At optional step 420, the processing system may determine at least a first feature set for each video clip, the at least the first feature set including at least a first complexity factor. In one example, the complexity factor may comprise a bits-per-pixel measure of a video clip. In another example, the complexity factor may comprise a measure of bits per other spatial unit associated with a video clip, where the other spatial unit may comprise a coding tree unit (CTU), a macroblock, a frame, etc. In one example, the at least the first feature set may further include at least first spatial information (SI) and/or at least first temporal information (TI), as discussed above. In one example, the at least the first feature set may be determined with respect to at least one chunk of a video clip. In an example in which multiple chunks are used from a video clip, there may be multiple feature sets determined at optional step 420, e.g., one per chunk. In one example, the at least the first feature set for each video clip may be determined with respect to one of the reference copies transcoded at optional step 215.
At optional step 425, the processing system may transcode each video clip into a plurality of training reference copies at different bitrate and resolution combinations. For instance, optional step 425 may be performed via an H.264/AVC encoder, such as an x264 encoder, an H.265/HEVC encoder, a VP9 encoder, an AV1 encoder, or the like (e.g., depending upon the video format in which ABR tracks/variants of a video program are to be offered). In one example, optional step 425 may comprise transcoding selected chunks of each video clip into respective chunk variants, such as described above (e.g., less than the entirety of the video clip).
At optional step 430, the processing system may calculate at least one visual quality metric for each of the plurality of training reference copies. In one example, the at least one visual quality metric may comprise a VMAF metric. In other examples, the at least one visual quality metric may comprise a structural similarity index measure (SSIM), visual information fidelity (VIF) metric, detail loss metric (DLM), mean co-located pixel difference (MCPD), peak signal-to-noise ratio (PSNR), Picture Quality Rating (PQR), Attention-weighted Difference Mean Opinion Score (ADMOS), etc. In one example, the at least one visual quality metric may comprise a plurality of visual quality metrics per training reference copy (e.g., one visual quality metric per variant chunk of the training reference copy).
At optional step 435, the processing system may train a prediction model in accordance with the at least the first feature set for each video clip and the at least one visual quality metric for each of the plurality of training reference copies, to predict a bitrate versus visual quality curve for each of a plurality of candidate resolutions for a subject video program. In one example, the prediction model may comprise an XGBR model. In other examples, the prediction model may comprise an XGBoost model, an adaptive boosting (AdaBoost) model, or a different type of gradient boosted machine (GBM), a deep neural network (DNN), a convolutional neural network (CNN), a regression model (e.g., a regression-based prediction model) such as linear regression, polynomial regression, ridge regression, lasso regression, etc.

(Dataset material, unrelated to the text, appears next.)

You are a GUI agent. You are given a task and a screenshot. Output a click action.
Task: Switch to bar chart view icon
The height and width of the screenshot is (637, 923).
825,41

At step 440, the processing system identifies at least one feature set of at least a portion of a first video program, the at least one feature set including a complexity factor (and in some examples, further including SI and/or TI). For instance, the identification of the at least one feature set may be the same or similar as described above in connection with optional step 420. In one example, the at least one feature set may comprise multiple feature sets, e.g., one per chunk or other portion of the first video program. In one example, the at least the portion may comprise a plurality of chunks, e.g., all chunks of the video program or a sampling of chunks.
At step 445, the processing system obtains predicted visual qualities for candidate bitrate and resolution combinations of the at least the portion of the first video program. For instance, step 445 may comprise applying the at least one feature set to a prediction model that is trained to output the predicted visual qualities for the candidate bitrate and resolution combinations of the at least the portion of the first video program in accordance with the at least one feature set. For instance, in one example, the prediction model may be trained via optional steps 410-435 as described above. In one example, the predicted visual qualities may comprise predicted visual qualities for the different candidate bitrate and resolution combinations for the plurality of chunks (e.g., for potential transcoded variant chunks of a plurality of chunks of the original first video program).
At optional step 450, the processing system may aggregate the predicted visual qualities for the different candidate bitrate and resolution combinations across a plurality of chunks of the at least the portion of the first video program. For instance, optional step 450 may comprise operations such as described above in connection with stage 302 of
At step 455, the processing system selects at least one bitrate and resolution combination for at least one variant of the at least the portion of the first video program in accordance with the predicted visual qualities for the candidate bitrate and resolution combinations of the at least the portion of the first video program. In one example, the at least one variant may comprise a plurality of variants. In addition, in such an example, the at least one bitrate and resolution combination may comprise bitrate and resolution combinations for the plurality of variants. In one example, each variant of the plurality of variants is assigned a target visual quality. Accordingly, in one example, step 455 may comprise, for each variant, selecting a resolution that can provide the target visual quality assigned to the variant with a lowest bitrate as compared to other resolutions. In one example, the resolution may be determined to provide the target visual quality assigned to the variant with a lowest bitrate as compared to other resolutions in accordance with the predicted visual qualities that may be aggregated at optional step 450. In one example, the selecting of the bitrate and resolution combinations for the plurality of variants of the at least the portion of the first video program may be in accordance with a bitrate versus visual quality curve for each of a plurality of resolutions. In one example, combinations of target visual quality and selected resolutions comprise a quality ladder, e.g., an ABR ladder, for the plurality of variants. In one example, the curves may be obtained from the aggregated predicted visual qualities for the different candidate bitrate and resolution combinations for the plurality of chunks.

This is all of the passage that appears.